#### Source text:

····················

# Catfish line



## rattlin jones (Nov 16, 2012)

bought this from bass pro 10$ for 600 yards never used it before . Anybody fish with this line and if so do you like it . I will be putting on my clicker reel it's a Daiwa millionaire . Mostly catch channels and blues. Thank you


----------



## Cajunsaugeye (Apr 9, 2013)

A bait clicker,for me,pretty much negates the need for "glow" lines. But cats don't usually mind the color.


----------



## rattlin jones (Nov 16, 2012)

Cajunsaugeye said:


> A bait clicker,for me,pretty much negates the need for "glow" lines. But cats don't usually mind the color.


 I have noticed before I will get bites without the clicker going off most of the time smaller cats though I do like line I can see especially at dusk and dawn. And this line is very visible


----------



## FINMAN (Apr 14, 2004)

····················

#### Data lines:
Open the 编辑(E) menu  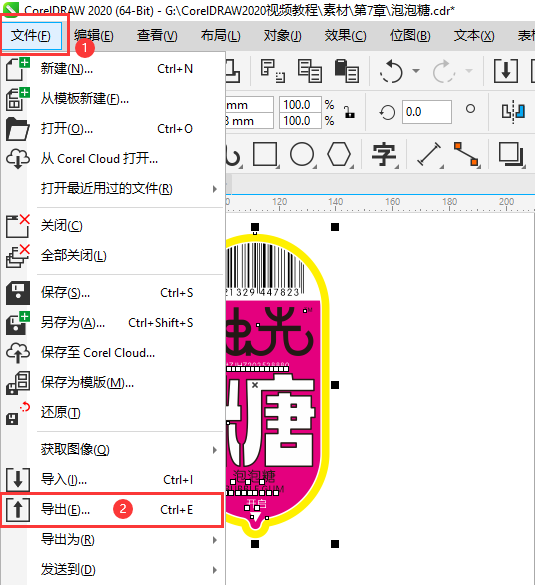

····················

#### Things to do:
1. Rewrite the passage of the catfish line thread that begins at the words "# Catfish line" and stops after "(Apr 9, 2013)", replacing "Daiwa millionaire" with "Penn Senator".
2. Resume the forum thread about catfish line from the point at which it stops.

#### Answers per task:
1.
# Catfish line



## rattlin jones (Nov 16, 2012)

bought this from bass pro 10$ for 600 yards never used it before . Anybody fish with this line and if so do you like it . I will be putting on my clicker reel it's a Penn Senator . Mostly catch channels and blues. Thank you


----------



## Cajunsaugeye (Apr 9, 2013)

2.
I used it last year Jones, I think it has a little better abrasion resistance than the Big Game. To me the only drawback was that the orange doesn't glow as far down to the water as the green or yellow monos under the blacklight. I also like the Stren Magna flex in neon (yellow).


----------



## rattlin jones (Nov 16, 2012)

FINMAN said:


> I used it last year Jones, I think it has a little better abrasion resistance than the Big Game. To me the only drawback was that the orange doesn't glow as far down to the water as the green or yellow monos under the blacklight. I also like the Stren Magna flex in neon (yellow).


Thanks fin man , should be testing it out Tmw, ice off cats at alum creek .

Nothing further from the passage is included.